3. 随机森林 (Random Forest)

原理:集成多个决策树,通过投票机制得到最终预测结果。

特点

  • 抗过拟合能力强
  • 可以处理高维数据
  • 可以评估特征重要性

适用场景:情绪识别、注意力监测

python 复制代码
from sklearn.ensemble import RandomForestClassifier

# 创建随机森林分类器
rf = RandomForestClassifier(
    n_estimators=100,    # 决策树数量
    max_depth=10,        # 树最大深度
    random_state=42
)

# 训练
rf.fit(X_train, y_train)

# 预测
y_pred = rf.predict(X_test)

# 特征重要性
importances = rf.feature_importances_
print("特征重要性:", importances)

4. k近邻算法 (k-NN)

原理:根据最近的k个邻居的类别来判断当前样本的类别。

特点

  • 简单直观
  • 无需训练过程
  • 对数据尺度敏感

适用场景:简单的分类任务

python 复制代码
from sklearn.neighbors import KNeighborsClassifier

# 创建k-NN分类器
knn = KNeighborsClassifier(n_neighbors=5)

# 训练(实际上是存储数据)
knn.fit(X_train, y_train)

# 预测
y_pred = knn.predict(X_test)

5. 朴素贝叶斯 (Naive Bayes)

原理:基于贝叶斯定理和特征独立假设进行分类。

特点

  • 计算速度快
  • 适合高维数据
  • 假设特征独立

适用场景:文本分类、简单EEG分类

python 复制代码
from sklearn.naive_bayes import GaussianNB

# 创建朴素贝叶斯分类器
nb = GaussianNB()

# 训练
nb.fit(X_train, y_train)

# 预测
y_pred = nb.predict(X_test)

完整实战:脑电信号分类流程

数据准备

首先,我们需要准备用于训练的脑电数据。

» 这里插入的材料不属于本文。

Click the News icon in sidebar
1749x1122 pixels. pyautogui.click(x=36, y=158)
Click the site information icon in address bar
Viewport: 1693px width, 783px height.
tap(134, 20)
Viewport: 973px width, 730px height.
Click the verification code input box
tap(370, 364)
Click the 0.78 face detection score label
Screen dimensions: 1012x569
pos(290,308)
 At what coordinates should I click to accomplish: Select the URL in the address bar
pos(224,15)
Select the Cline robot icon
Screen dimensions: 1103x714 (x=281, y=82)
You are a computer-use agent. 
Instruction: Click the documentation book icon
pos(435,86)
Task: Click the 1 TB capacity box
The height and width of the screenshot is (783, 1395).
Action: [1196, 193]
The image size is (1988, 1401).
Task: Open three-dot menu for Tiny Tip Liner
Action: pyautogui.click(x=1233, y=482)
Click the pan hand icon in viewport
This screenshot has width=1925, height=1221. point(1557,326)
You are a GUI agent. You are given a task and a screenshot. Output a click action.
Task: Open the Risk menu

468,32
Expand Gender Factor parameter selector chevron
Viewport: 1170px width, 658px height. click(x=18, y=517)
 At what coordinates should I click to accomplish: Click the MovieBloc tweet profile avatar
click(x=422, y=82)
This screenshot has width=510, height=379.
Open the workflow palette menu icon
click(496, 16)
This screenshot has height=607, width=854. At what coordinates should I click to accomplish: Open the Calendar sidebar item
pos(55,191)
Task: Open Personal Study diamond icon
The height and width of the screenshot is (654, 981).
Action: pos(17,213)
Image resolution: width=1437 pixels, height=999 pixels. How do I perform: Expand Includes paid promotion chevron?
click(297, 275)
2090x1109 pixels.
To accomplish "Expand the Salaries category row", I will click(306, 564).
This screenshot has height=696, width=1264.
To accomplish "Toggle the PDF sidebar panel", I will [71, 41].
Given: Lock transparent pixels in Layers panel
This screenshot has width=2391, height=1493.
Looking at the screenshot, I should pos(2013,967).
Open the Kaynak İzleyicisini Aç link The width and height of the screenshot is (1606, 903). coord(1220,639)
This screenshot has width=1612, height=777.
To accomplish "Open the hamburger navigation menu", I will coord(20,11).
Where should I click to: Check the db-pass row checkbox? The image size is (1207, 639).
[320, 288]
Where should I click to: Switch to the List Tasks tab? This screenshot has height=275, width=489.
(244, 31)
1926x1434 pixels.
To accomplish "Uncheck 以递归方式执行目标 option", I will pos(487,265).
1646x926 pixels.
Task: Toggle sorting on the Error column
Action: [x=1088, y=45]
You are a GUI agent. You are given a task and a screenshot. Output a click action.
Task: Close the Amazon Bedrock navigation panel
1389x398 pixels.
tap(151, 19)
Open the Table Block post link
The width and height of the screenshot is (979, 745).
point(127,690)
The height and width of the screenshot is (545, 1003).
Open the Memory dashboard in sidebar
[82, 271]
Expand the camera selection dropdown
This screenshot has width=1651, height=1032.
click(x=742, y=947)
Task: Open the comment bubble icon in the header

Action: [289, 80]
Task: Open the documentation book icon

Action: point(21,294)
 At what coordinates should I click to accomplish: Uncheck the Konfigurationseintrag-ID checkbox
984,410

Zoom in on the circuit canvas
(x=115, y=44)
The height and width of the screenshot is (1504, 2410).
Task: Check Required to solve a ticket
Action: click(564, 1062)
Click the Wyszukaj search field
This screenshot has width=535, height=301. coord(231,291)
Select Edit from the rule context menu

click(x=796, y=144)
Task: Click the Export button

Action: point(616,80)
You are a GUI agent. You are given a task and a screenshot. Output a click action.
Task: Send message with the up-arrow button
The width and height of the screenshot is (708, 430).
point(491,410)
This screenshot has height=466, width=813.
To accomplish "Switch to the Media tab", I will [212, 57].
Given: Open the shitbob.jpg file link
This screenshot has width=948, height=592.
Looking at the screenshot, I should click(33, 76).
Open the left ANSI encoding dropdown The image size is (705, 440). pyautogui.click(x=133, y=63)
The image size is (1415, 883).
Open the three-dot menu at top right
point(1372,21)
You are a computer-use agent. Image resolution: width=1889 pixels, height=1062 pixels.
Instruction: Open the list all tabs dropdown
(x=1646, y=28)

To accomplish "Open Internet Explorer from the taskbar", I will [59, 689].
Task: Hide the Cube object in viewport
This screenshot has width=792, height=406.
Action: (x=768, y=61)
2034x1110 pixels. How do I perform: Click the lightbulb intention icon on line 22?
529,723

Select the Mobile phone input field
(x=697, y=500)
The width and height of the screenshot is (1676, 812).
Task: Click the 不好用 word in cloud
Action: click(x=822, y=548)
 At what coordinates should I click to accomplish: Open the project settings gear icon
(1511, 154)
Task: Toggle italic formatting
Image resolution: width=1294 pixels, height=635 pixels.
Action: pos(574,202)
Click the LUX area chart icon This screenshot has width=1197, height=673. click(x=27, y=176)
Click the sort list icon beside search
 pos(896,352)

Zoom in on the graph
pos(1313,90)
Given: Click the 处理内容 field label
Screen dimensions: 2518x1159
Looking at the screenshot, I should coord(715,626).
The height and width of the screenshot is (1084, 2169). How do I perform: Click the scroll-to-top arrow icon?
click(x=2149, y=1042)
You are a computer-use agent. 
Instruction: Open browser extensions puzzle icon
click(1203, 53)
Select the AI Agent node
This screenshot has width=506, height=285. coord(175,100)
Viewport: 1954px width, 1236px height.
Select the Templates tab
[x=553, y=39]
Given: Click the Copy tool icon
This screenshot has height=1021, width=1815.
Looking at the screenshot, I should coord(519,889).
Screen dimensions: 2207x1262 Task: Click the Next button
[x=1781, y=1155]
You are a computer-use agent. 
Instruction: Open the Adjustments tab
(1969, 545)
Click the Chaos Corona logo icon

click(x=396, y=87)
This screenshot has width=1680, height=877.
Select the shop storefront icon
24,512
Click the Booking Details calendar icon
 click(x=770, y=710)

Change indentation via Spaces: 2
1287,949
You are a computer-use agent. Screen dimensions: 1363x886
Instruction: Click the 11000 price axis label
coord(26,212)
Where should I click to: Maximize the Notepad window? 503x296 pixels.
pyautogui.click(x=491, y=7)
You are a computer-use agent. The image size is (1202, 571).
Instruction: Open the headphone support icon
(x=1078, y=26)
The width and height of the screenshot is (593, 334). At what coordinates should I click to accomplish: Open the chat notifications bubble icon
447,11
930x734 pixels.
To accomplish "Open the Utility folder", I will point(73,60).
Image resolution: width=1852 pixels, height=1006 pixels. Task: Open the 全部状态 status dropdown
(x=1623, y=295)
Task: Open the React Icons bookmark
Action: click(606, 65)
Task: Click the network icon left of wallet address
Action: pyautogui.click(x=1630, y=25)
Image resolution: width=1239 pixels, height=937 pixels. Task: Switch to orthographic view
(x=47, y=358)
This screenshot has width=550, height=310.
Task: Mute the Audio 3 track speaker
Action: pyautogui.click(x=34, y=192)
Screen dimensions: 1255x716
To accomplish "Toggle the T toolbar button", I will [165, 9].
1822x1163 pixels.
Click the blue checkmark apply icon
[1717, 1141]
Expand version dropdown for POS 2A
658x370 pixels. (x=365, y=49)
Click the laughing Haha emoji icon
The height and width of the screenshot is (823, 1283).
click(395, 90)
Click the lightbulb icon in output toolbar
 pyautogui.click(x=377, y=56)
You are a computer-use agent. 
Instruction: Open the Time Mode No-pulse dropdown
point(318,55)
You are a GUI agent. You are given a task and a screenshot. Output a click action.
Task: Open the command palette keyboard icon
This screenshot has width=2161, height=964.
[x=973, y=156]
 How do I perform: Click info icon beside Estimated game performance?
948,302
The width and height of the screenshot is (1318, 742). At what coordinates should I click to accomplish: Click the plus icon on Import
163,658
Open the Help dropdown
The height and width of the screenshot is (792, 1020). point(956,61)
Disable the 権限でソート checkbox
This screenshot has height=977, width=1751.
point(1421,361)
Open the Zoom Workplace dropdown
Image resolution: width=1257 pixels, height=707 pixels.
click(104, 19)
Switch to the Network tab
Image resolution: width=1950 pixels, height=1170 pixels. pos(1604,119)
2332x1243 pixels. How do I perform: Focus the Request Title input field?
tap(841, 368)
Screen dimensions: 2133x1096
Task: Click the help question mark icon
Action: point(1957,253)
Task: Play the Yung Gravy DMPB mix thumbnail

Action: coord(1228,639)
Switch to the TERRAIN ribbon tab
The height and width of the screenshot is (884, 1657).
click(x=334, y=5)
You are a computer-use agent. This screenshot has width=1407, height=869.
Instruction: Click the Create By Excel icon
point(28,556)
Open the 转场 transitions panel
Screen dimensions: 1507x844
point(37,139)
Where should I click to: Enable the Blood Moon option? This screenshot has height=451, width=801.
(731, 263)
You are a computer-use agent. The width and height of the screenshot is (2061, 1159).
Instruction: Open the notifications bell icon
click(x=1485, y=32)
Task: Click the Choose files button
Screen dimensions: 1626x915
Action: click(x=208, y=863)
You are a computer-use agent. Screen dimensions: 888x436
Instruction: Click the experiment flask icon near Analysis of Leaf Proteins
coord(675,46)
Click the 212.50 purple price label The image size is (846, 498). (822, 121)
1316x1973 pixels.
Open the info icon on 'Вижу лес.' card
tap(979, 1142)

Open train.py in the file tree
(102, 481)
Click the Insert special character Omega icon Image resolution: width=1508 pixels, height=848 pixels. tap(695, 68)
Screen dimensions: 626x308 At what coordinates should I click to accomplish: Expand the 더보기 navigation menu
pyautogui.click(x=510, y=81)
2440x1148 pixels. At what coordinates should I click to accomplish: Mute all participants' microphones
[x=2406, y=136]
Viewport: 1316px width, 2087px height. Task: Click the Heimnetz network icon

这里使用一个模拟的EEG数据集:

python 复制代码
import numpy as np
from sklearn.model_selection import train_test_split
from sklearn.preprocessing import StandardScaler

# 生成模拟EEG数据
np.random.seed(42)
n_samples = 1000
n_features = 64  # 64个特征

# 类别0:放松状态(alpha波较多)
class0 = np.random.normal(loc=5, scale=2, size=(n_samples//2, n_features))
# 类别1:专注状态(beta波较多)
class1 = np.random.normal(loc=8, scale=2, size=(n_samples//2, n_features))

# 合并数据
X = np.vstack([class0, class1])
y = np.array([0]* (n_samples//2) + [1]*(n_samples//2))

# 划分数据集
X_train, X_test, y_train, y_test = train_test_split(
    X, y, test_size=0.2, random_state=42, stratify=y
)

# 数据标准化
scaler = StandardScaler()
X_train_scaled = scaler.fit_transform(X_train)
X_test_scaled = scaler.transform(X_test)

print(f"训练集形状: {X_train.shape}")
print(f"测试集形状: {X_test.shape}")
print(f"类别分布: 训练集 {np.bincount(y_train)}, 测试集 {np.bincount(y_test)}")

模型训练与比较

python 复制代码
from sklearn.metrics import accuracy_score, f1_score, classification_report

# 定义要测试的模型
models = {
    'LDA': LinearDiscriminantAnalysis(),
    'SVM': SVC(kernel='rbf', C=1.0, gamma='scale'),
    'Random Forest': RandomForestClassifier(n_estimators=100, random_state=42),
    'k-NN': KNeighborsClassifier(n_neighbors=5),
    'Naive Bayes': GaussianNB()
}

# 训练并评估所有模型
results = {}
for name, model in models.items():
    # 训练
    model.fit(X_train_scaled, y_train)
    
    # 预测
    y_pred = model.predict(X_test_scaled)
    
    # 评估
    accuracy = accuracy_score(y_test, y_pred)
    f1 = f1_score(y_test, y_pred)
    
    results[name] = {'accuracy': accuracy, 'f1': f1}
    print(f"=== {name} ===")
    print(classification_report(y_test, y_pred))
    print()

结果可视化

python 复制代码
import matplotlib.pyplot as plt

# 绘制模型对比图
names = list(results.keys())
accuracies = [results[name]['accuracy'] for name in names]
f1_scores = [results[name]['f1'] for name in names]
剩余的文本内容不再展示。